Interpretação extensiva ou restritiva
§1º Admitir-se-á a interpretação extensiva ou a interpretação restritiva, quando fôr manifesto, no primeiro caso, que a expressão da lei é mais estrita e, no segundo, que é mais ampla, do que sua intenção.
Casos de inadmissibilidade de interpretação não literal
§2º Não é, porém, admissível qualquer dessas interpretações, quando:
a) cercear a defesa pessoal do acusado;
b)prejudicar ou alterar o curso normal do processo, ou lhe desvirtuar a natureza;
c) desfigurar de plano os fundamentos da acusação que deram origem ao processo.
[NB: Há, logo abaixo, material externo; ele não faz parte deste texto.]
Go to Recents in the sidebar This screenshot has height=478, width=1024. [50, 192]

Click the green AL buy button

Observa-se que o legislador ordinário estabeleceu como regra a interpretação literal das expressões constantes na Lei processual penal militar, embora admita exceções quando os dispositivos se apresentarem manifestamente mais estritos do que queriam, caso em que poderá ser aplicada uma interpretação mais extensiva, e quando se apresentar manifestamente de forma mais ampla do que desejava, caso que poderá ser interpretado mais restritivamente. Mesmo assim, o aplicador da técnica hermenêutica, deve se abster de fugir à regra quando a interpretação não literal cercear a defesa pessoal do acusado, prejudicar ou alterar o curso normal do processo, ou lhe desvirtuar a natureza ou desfigurar de plano os fundamentos da acusação que deram origem ao processo.
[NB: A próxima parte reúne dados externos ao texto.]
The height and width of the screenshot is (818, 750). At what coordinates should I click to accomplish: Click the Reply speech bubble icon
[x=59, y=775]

Ao enfrentar a grande problemática do trabalho, visualizada nos §1º e 2º, 3º do art. 457 do CPPM, não há dúvidas de que defender no serviço ativo a reinclusão prevista no procedimento especial de deserção para a praça sem estabilidade para se ver processar, representa uma verdadeira condição de prosseguibilidade, que segundo os defensores desta corrente, sem ela ocorrerá o sobrestamento do processo, caracterizando desta forma, uma interpretação extensiva que não se coaduna com a intenção de fato do ente legiferante, cuja qual se limitou a exigir somente a reinclusão do desertor, independentemente, se no serviço ativo ou na inatividade.
Notória é a violação da regra prevista no art. 2º, caput, do CPPM, que determina a interpretação literal do dispositivo. Ainda que a corrente doutrinaria defensora da reinclusão no serviço ativo, fizesse um grande esforço para advogar que esta tese se enquadra nas hipóteses de exceção, não haveria consistência, pois não tem como negar o prejuízo ou a alteração ocorrida no curso normal do processo e a desvirtuação da sua natureza, portanto, possibilidade inadmissível, conforme o art. 2º §2º do diploma processual penal castrense. Com o mesmo entendimento a ilustre professora, Cirelene Maria da Silva Rondon Assis, retrata o seguinte:
"De uma leitura perfunctória dos §§ 1º e 2º do art. 457 do CPPM, não se extrai obscuridade ou manifesta intenção do legislador castrense em ampliar o alcance do requisito de militar da ativa para um momento posterior ao do recebimento da denúncia. Mesmo que assim não fosse, resta evidente que a aplicação do alcance do dispositivo para as fases de instrução e execução penal, certamente altera o curso do processo penal militar, uma vez que cria, mediante exegese, condição objetiva de desenvolvimento válido do processo, que poderá, inclusive, levar a extinção precoce do feito e levar a impunidade do acusado." (ASSIS, 2020, p.11).
Deste modo, percebe-se que deixando de demonstrar a intenção do legislador em estender ou restringir a expressão de um determinado dispositivo, bem como, aplicar entendimento que altere o curso ou adultere a natureza do processo, prejudicará todo o mandamento legal e a natural especificidade da legislação processual penal militar. Assim torna-se de difícil aceitação o posicionamento de que a reinclusão se dá no "serviço ativo" e consequentemente, afasta a adjetivação de condição de prosseguibilidade para o regular andamento processual, exceto na hipótese de o desertor ser considerado em inspeção sanitária, definitivamente incapaz, como outrora explicado.